Years ago, there was a village that raised a child. You can't really compare then and now. What's the saying - the past is a foreign country, they do things differently there.

Spendonsend · 02/11/2023 18:30

Flittingaboutagain · 02/11/2023 18:22

But years ago there was no such thing as childcare. Women just parented. Why am I incapable of doing that?

Well parenting had changed a lot. In the past quite young children would play out with other local kids, with older ones taking care of younger ones.

There has always been relatives and neighbours watching out other children whilst mum got on with stuff.

Plus a lot of women found it hard. Lots drank gin 'mothers ruin' or took valium 'mothers little helper'

SecondUsername4me · 02/11/2023 18:36

Flittingaboutagain · 02/11/2023 18:22

But years ago there was no such thing as childcare. Women just parented. Why am I incapable of doing that?

Not everyone was able to parent. Not all mothers "back then" did a good job:-

Infants - fed on a strict 4h schedule and who gave a shit if they cried in between. Left to sleep in the pram at the bottom of the garden while Mum got on with jobs. All babies parked out in the street while Mum got on with the jobs. 100 other mothers within spitting distance to spend time with

Toddlers - left to run round half dressed with their slightly older siblings unsupervised, because all the houses had Mums in

No social media shoving "perfect parenting" down their throats. Advice came from your own mum or the women in the street. No one questioned "is this right for baby? Is this right for me?" Or if they did they were given short shrift.

We have such better understanding of wellbeing of Mum and baby, of nutrition, of healthy environments and nurturing care. But with it comes more work. And fewer women around us doing the same to share the load with.

Listing |
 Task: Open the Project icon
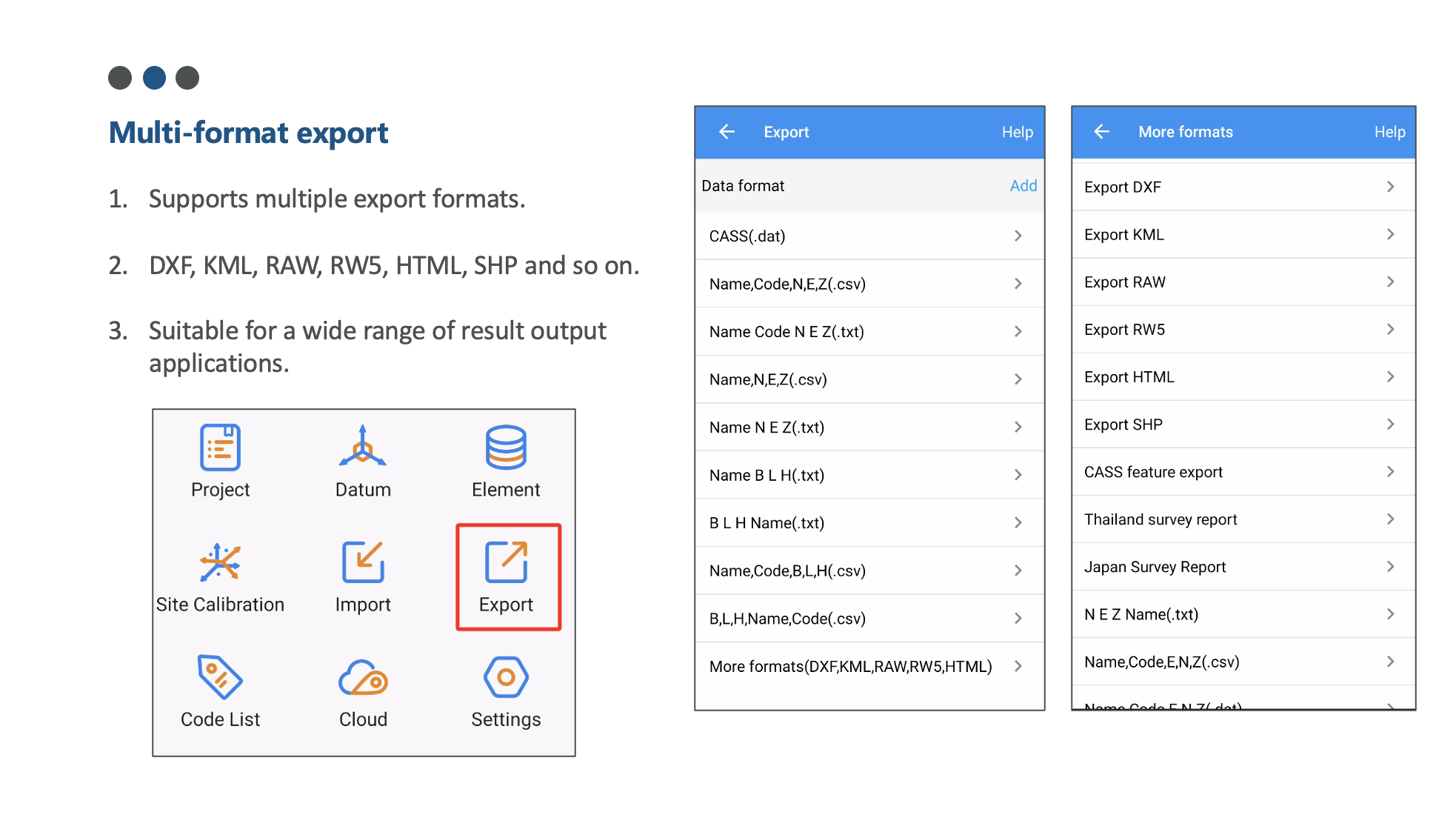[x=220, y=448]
--
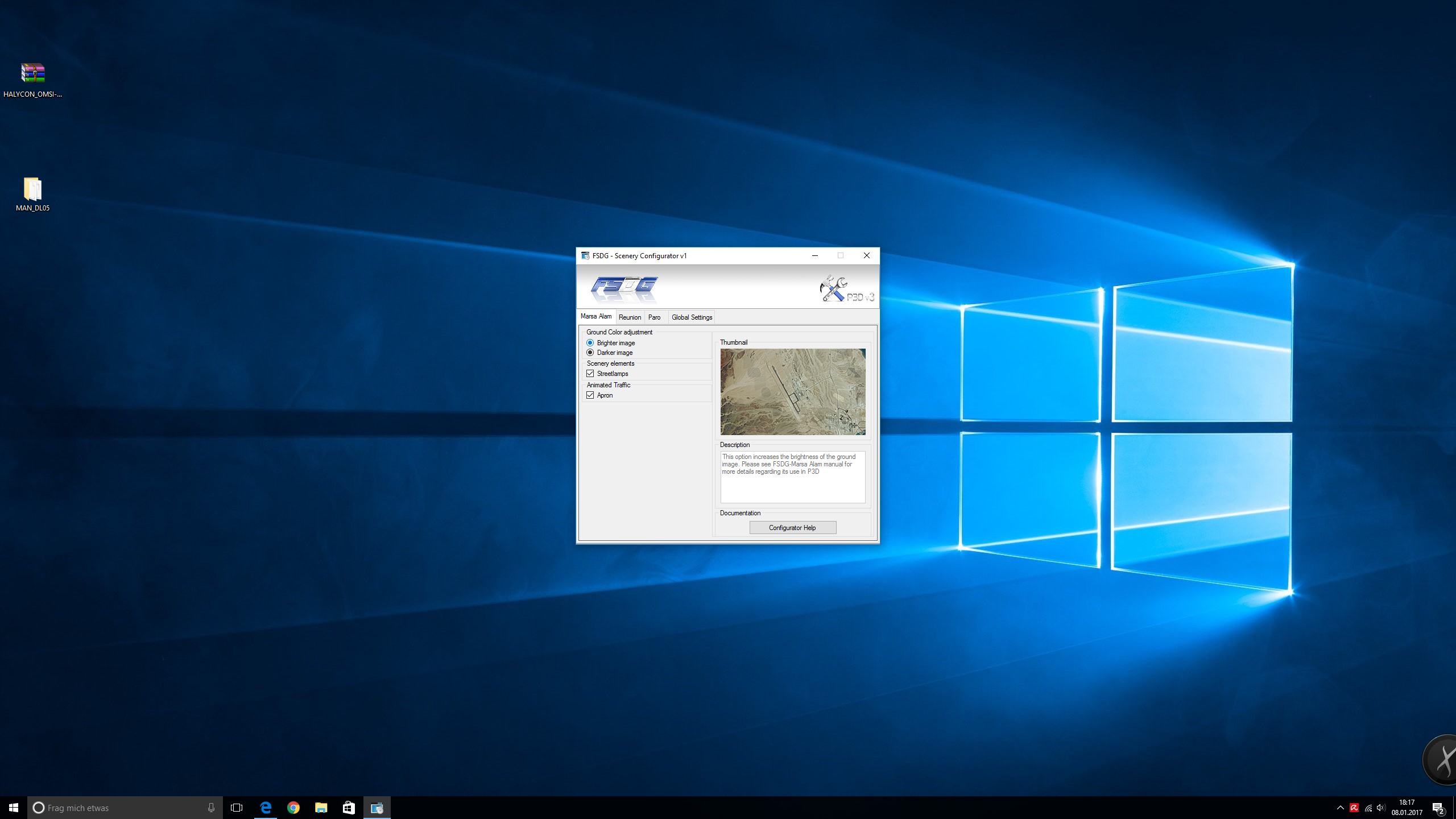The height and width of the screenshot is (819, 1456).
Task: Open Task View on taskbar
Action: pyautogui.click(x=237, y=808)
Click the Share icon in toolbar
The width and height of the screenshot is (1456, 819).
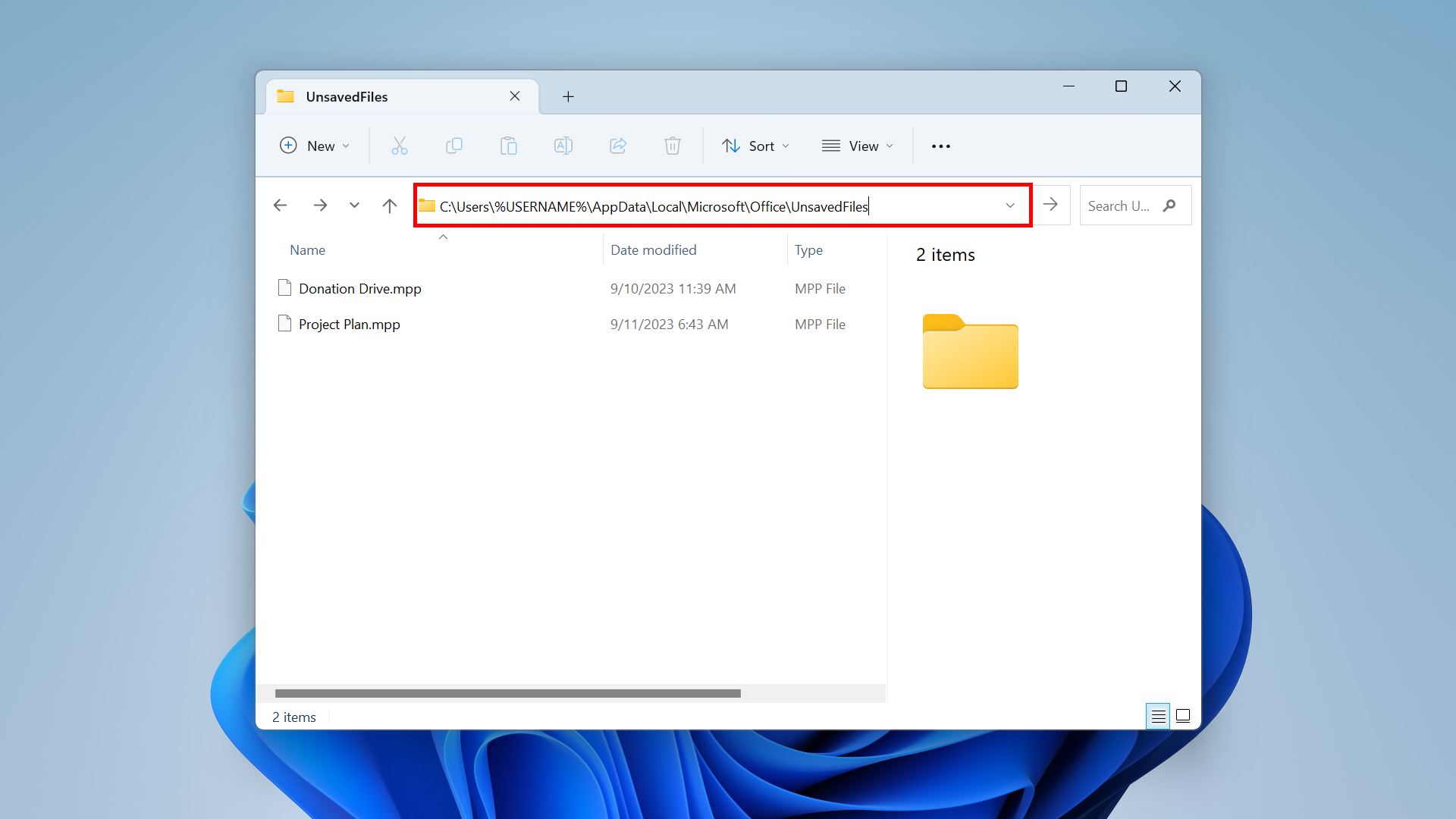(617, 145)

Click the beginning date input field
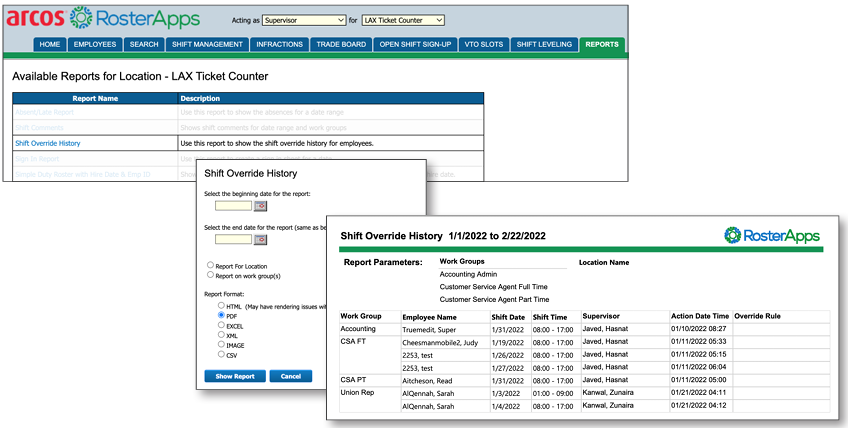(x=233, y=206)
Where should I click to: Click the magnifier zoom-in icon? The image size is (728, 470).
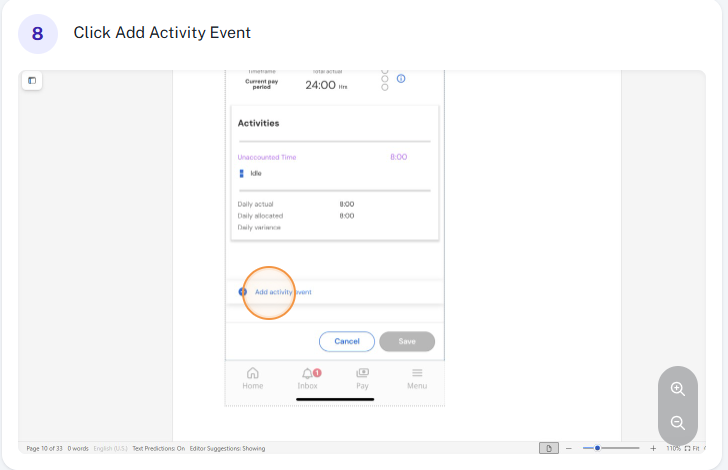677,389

Challenges |
1. Copy the passage from the forum thread on parenting from "No social media" up to and including "given short shrift.".
2. Extend the forum thread comparing parenting then and now, continuing from the point where it stops.

Outputs by task |
1.
No social media shoving "perfect parenting" down their throats. Advice came from your own mum or the women in the street. No one questioned "is this right for baby? Is this right for me?" Or if they did they were given short shrift.

2.
Oh, and plus we are pretty much also expected to bring in a full time wage, climb the corporate ladder, and teach our husbands how to he Modern Hands On Dad's.

It's a fucking joke tbh. A big old trap.

Oliotya · 02/11/2023 18:38

Flittingaboutagain · 02/11/2023 18:22

But years ago there was no such thing as childcare. Women just parented. Why am I incapable of doing that?

Years ago women didn't parent alone. Still all over the world, kids are being raised in extended families and communities. It's a very modern, western way for mum to do everything all the time.

Oliotya · 02/11/2023 18:40

It takes a village. The childminder is part of your village.

Clariee45 · 02/11/2023 18:48

No need to feel like a failure at at, I used childcare when mine were little whenever felt needed to (and could afford to) and best decision could of made, made the experience for all of us a lot happier. Having got the housework done and had a break meant I could enjoy my time with them much more and saved alot of the usual marital resentments. The kids really enjoyed doing something different and gained in lots of ways. During lockdown it meant could homeschool older kids without stress of juggling with very bored toddler. Had planned to be a SAHM but my dream part time job came up. I would of never considered applying if had to think about organising childcare from scratch (for a start long waiting lists in my area) no less those first few months in nursery when kids constantly ill and having to juggle that with new job. However as kids already attending childcare and happy and has got over those initial bugs it wasn’t too much of a stretch to just increase their hours and now they’re at school still in same job which I love.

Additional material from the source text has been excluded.